DIRECTIONS:
Below are several entries. Transcribe exactly those lines that fall from the one with "Cristina Verger Event Planning (133, 1059)" through the one with "youtube (260, 2535)", end lines included.

━━━━━ DATA LISTING

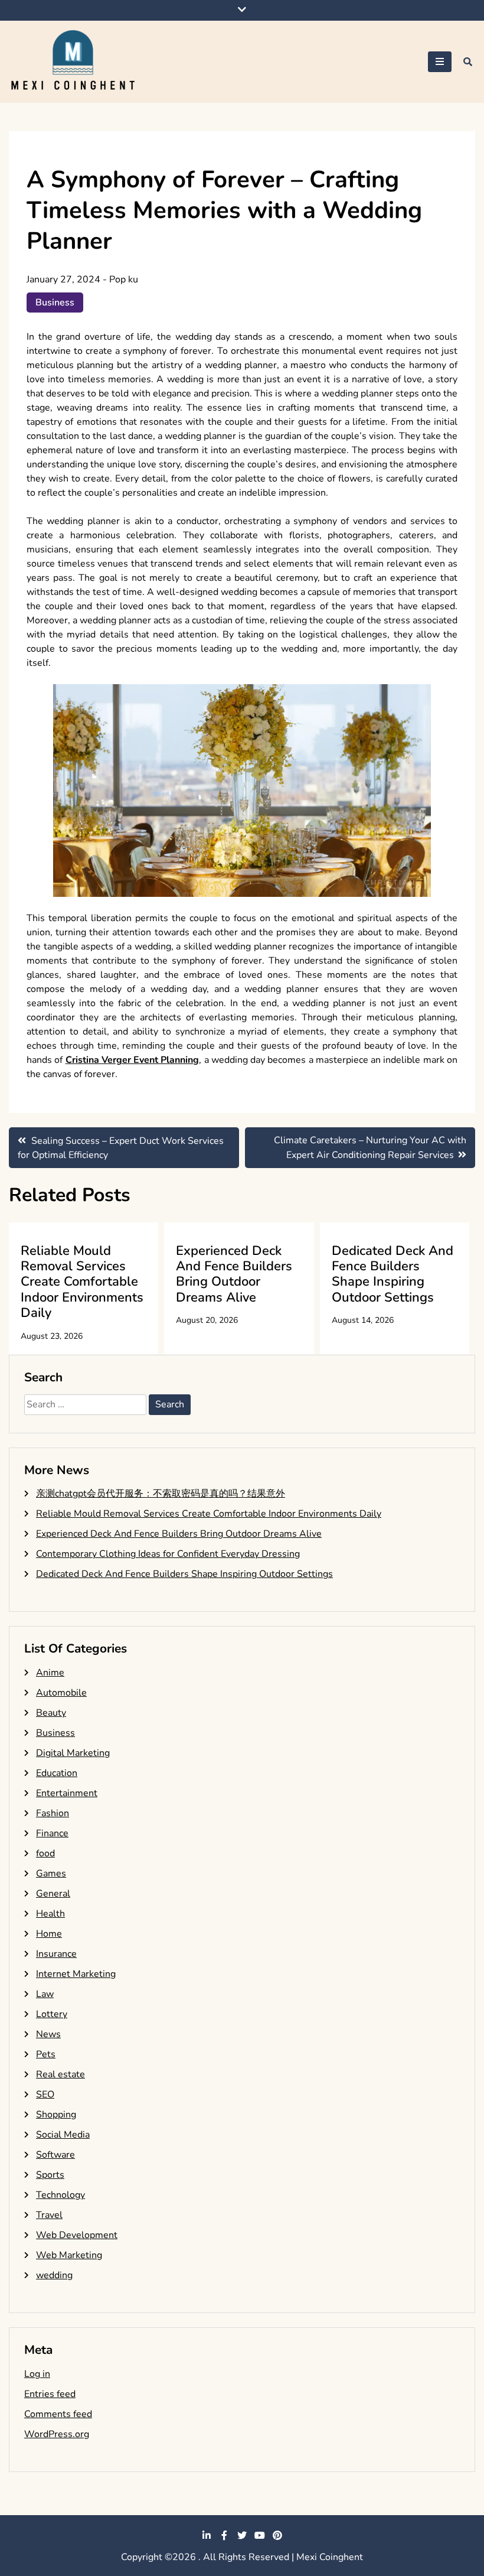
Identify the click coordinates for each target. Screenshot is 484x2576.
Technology (60, 2194)
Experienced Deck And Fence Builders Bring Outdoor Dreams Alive (234, 1274)
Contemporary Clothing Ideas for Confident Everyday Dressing (168, 1553)
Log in (37, 2373)
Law (45, 1994)
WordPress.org (56, 2434)
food (45, 1853)
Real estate (60, 2074)
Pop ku (123, 279)
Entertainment (66, 1793)
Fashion (52, 1813)
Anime (50, 1672)
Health (50, 1913)
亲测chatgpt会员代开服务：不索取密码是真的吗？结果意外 (160, 1493)
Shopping (56, 2114)
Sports (50, 2174)
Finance (52, 1833)
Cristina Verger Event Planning (133, 1059)
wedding (54, 2275)
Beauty (51, 1712)
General (53, 1893)
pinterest (277, 2535)
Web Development (76, 2235)
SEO (45, 2094)
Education (56, 1773)
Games (51, 1873)
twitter (242, 2535)
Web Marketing (69, 2255)
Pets (45, 2054)
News (48, 2034)
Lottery (51, 2014)
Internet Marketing (76, 1973)
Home (49, 1933)
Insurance (56, 1953)
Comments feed (58, 2414)
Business (54, 302)
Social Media (63, 2134)
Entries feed (50, 2394)
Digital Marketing (73, 1752)
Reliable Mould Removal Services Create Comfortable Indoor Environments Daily (82, 1282)
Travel (49, 2215)
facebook (224, 2535)
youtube (260, 2535)
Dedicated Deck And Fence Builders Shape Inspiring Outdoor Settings (392, 1274)
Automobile (61, 1692)
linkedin (206, 2535)
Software (55, 2154)
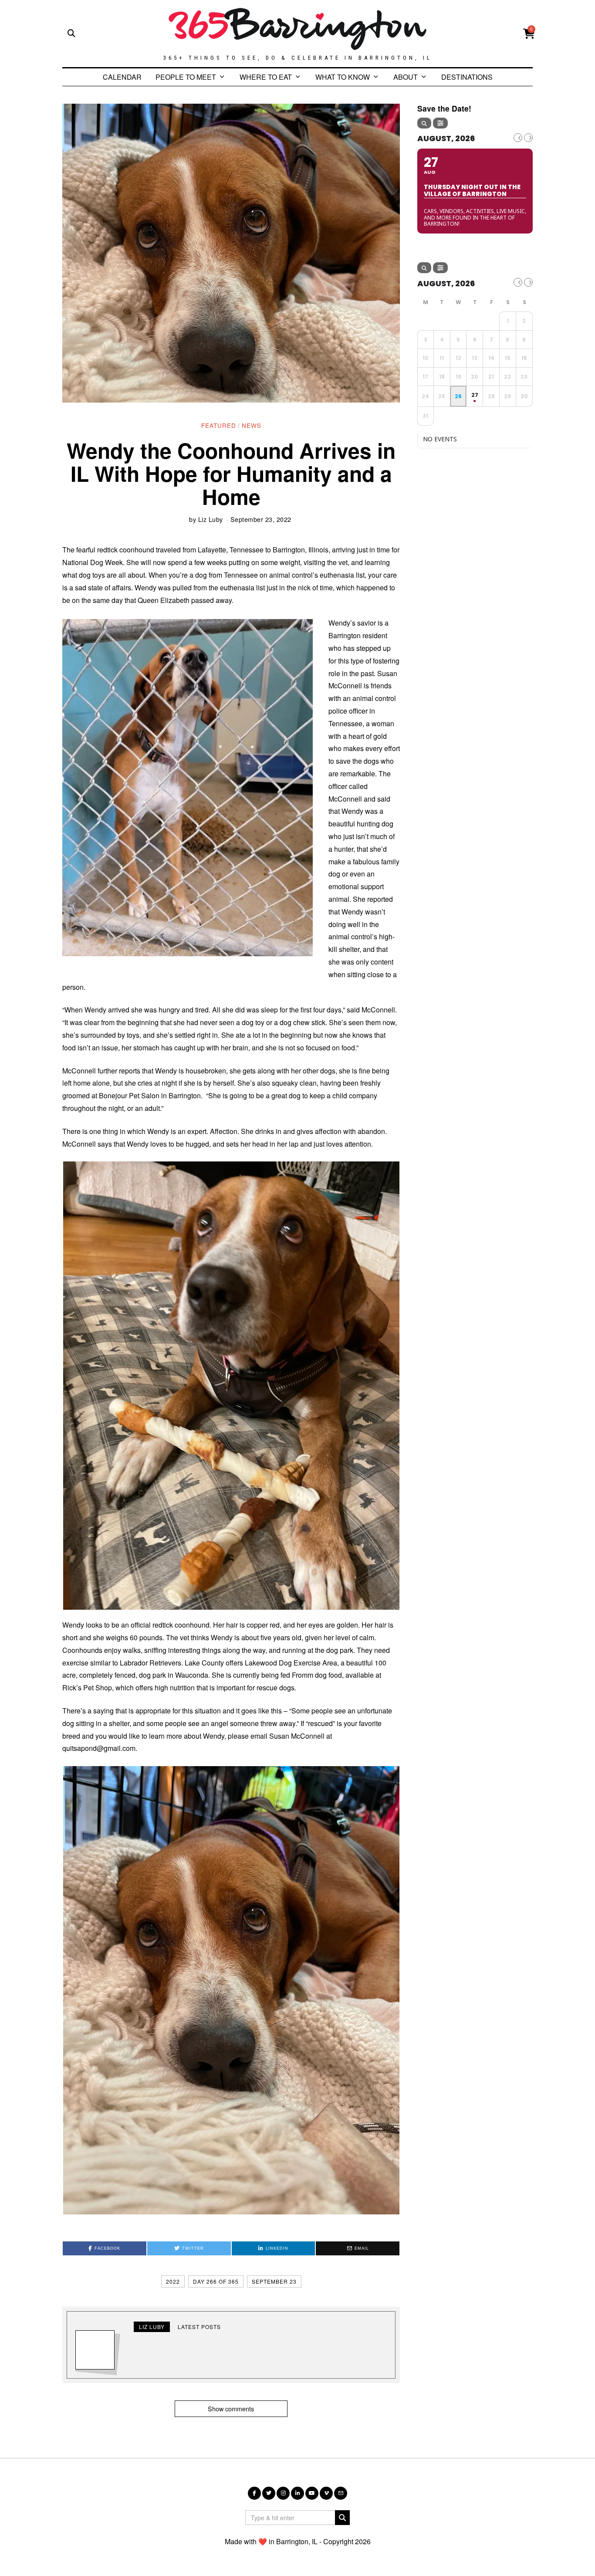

━━━━━━━━━━

SOLUTION FOR THIS PROBLEM:
Cristina Verger Event Planning (133, 1059)
wedding (54, 2275)
Beauty (51, 1712)
General (53, 1893)
pinterest (277, 2535)
Web Development (76, 2235)
SEO (45, 2094)
Education (56, 1773)
Games (51, 1873)
twitter (242, 2535)
Web Marketing (69, 2255)
Pets (45, 2054)
News (48, 2034)
Lottery (51, 2014)
Internet Marketing (76, 1973)
Home (49, 1933)
Insurance (56, 1953)
Comments feed (58, 2414)
Business (54, 302)
Social Media (63, 2134)
Entries feed (50, 2394)
Digital Marketing (73, 1752)
Reliable Mould Removal Services Create Comfortable Indoor Environments Daily (82, 1282)
Travel (49, 2215)
facebook (224, 2535)
youtube (260, 2535)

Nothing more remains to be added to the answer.